### Aim of the task
Quote the entries below from the line with "Given: Click the clock" through the line with "This screenshot has width=760, height=458.", both ends included, and only those lines.

Data START

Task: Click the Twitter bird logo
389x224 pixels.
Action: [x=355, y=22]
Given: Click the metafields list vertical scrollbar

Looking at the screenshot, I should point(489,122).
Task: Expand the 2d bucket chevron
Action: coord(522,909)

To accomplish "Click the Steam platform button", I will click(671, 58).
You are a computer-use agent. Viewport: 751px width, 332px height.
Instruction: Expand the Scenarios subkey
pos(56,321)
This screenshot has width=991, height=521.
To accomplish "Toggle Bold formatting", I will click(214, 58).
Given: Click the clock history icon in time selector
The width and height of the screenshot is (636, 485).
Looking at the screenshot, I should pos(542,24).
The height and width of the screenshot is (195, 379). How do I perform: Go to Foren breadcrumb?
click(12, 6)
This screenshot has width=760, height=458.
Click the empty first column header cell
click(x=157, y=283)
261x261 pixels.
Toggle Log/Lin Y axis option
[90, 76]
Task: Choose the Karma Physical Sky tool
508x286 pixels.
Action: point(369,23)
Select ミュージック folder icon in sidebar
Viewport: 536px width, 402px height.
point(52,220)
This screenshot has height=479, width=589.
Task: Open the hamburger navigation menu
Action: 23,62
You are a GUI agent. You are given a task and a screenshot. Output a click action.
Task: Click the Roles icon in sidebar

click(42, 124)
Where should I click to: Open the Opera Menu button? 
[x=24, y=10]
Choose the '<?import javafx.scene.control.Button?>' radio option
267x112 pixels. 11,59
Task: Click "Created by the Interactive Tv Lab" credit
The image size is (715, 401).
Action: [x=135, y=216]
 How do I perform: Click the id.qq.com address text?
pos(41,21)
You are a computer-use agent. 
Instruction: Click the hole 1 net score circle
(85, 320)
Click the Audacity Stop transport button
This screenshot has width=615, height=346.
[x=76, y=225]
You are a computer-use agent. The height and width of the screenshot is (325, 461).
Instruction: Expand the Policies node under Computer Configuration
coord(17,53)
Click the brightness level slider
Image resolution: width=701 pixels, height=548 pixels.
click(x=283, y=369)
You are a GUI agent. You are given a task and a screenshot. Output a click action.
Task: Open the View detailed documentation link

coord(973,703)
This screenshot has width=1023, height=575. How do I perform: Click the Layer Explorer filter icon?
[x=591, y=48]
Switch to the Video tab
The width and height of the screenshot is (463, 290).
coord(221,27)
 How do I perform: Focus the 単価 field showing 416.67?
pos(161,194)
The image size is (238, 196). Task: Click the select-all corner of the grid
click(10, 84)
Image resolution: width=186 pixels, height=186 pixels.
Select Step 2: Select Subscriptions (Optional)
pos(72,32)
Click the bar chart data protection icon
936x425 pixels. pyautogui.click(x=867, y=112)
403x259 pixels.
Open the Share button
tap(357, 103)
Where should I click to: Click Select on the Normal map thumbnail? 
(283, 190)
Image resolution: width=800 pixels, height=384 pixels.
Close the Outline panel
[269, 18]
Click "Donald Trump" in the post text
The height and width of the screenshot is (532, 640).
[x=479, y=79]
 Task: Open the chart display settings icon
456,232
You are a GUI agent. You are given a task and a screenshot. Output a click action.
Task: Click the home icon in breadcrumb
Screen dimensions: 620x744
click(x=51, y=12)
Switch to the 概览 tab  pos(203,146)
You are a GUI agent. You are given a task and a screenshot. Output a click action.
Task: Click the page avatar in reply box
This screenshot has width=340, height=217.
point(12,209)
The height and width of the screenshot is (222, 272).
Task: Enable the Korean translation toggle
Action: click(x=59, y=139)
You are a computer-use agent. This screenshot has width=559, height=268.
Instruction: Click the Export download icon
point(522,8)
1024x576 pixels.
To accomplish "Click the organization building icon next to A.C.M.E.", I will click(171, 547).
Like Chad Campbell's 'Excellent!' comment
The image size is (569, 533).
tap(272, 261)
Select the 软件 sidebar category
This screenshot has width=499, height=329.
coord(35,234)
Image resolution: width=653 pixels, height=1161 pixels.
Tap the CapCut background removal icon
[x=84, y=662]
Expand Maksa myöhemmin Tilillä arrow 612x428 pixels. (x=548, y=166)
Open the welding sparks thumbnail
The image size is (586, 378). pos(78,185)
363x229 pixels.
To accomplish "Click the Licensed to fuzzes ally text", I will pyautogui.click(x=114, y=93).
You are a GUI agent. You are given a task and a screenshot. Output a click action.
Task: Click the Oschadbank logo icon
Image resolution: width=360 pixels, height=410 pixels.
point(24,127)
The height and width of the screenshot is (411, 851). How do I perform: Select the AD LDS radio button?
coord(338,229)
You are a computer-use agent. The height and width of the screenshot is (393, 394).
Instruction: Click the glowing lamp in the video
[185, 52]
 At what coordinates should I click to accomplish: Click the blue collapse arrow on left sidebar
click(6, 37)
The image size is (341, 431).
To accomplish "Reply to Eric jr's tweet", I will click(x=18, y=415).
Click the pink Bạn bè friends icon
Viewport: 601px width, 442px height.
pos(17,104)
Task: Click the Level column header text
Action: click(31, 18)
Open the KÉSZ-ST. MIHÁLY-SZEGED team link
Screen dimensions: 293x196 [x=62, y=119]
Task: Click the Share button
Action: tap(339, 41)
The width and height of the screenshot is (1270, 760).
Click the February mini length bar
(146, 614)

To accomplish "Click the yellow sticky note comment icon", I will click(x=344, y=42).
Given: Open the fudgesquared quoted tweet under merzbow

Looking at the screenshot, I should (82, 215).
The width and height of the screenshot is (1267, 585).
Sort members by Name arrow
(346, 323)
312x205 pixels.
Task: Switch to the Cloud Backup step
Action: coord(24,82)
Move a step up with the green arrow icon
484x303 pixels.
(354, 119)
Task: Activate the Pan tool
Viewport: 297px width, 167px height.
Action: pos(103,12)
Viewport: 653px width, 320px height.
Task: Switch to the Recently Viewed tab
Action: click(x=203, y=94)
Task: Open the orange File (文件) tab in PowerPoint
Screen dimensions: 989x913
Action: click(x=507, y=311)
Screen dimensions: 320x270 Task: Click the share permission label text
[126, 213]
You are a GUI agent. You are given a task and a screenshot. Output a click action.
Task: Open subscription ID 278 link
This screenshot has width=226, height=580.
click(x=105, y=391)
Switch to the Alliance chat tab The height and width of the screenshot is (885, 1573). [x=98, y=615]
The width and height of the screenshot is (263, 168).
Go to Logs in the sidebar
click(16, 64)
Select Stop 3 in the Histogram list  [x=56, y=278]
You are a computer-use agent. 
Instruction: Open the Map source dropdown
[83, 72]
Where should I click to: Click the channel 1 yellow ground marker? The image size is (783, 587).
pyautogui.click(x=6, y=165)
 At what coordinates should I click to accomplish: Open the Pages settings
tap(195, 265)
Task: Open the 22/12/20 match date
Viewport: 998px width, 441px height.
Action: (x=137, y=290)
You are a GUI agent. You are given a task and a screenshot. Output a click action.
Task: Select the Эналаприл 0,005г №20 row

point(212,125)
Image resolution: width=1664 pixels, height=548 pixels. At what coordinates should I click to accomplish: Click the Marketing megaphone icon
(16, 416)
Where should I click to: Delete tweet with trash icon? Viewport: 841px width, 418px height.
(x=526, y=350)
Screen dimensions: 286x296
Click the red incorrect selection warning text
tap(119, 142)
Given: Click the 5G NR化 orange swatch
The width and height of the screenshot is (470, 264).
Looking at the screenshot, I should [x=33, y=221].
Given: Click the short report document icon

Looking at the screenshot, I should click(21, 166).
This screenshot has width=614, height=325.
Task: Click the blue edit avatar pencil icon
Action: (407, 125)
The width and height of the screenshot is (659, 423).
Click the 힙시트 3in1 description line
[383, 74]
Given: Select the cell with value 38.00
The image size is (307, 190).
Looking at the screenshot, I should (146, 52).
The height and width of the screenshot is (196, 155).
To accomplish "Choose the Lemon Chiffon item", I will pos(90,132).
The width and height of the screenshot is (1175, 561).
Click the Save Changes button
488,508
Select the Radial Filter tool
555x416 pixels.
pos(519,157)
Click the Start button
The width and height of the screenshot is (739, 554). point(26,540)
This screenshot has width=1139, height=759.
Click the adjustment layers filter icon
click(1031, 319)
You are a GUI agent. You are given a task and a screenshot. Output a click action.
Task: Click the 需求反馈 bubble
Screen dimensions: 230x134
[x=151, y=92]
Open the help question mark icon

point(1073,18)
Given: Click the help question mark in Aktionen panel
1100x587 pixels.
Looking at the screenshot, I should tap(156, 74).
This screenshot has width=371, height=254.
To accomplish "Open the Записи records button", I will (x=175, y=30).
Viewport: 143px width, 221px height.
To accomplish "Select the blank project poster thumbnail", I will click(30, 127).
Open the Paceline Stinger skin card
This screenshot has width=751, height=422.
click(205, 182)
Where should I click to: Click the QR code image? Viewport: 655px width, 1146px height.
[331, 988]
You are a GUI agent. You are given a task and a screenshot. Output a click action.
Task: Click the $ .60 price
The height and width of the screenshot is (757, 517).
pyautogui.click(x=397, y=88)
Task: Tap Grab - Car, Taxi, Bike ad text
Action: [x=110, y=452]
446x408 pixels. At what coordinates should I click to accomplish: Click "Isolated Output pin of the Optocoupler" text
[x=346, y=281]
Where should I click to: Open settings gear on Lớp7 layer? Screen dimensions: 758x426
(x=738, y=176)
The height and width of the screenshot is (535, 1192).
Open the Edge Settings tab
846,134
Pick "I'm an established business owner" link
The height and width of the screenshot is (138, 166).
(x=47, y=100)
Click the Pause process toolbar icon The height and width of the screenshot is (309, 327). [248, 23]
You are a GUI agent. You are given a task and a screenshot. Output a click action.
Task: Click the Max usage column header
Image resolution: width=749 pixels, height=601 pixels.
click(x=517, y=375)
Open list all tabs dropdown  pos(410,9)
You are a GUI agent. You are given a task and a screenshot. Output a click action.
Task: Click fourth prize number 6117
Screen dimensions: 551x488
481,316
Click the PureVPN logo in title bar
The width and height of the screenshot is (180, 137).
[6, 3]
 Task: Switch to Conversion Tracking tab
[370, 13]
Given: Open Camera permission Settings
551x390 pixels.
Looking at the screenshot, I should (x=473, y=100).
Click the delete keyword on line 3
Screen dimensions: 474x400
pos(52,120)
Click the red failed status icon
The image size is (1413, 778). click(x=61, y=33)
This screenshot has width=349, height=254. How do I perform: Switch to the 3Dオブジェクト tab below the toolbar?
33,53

Data END

### Answer below
Given: Click the clock history icon in time selector
The width and height of the screenshot is (636, 485).
Looking at the screenshot, I should pos(542,24).
The height and width of the screenshot is (195, 379). How do I perform: Go to Foren breadcrumb?
click(12, 6)
This screenshot has width=760, height=458.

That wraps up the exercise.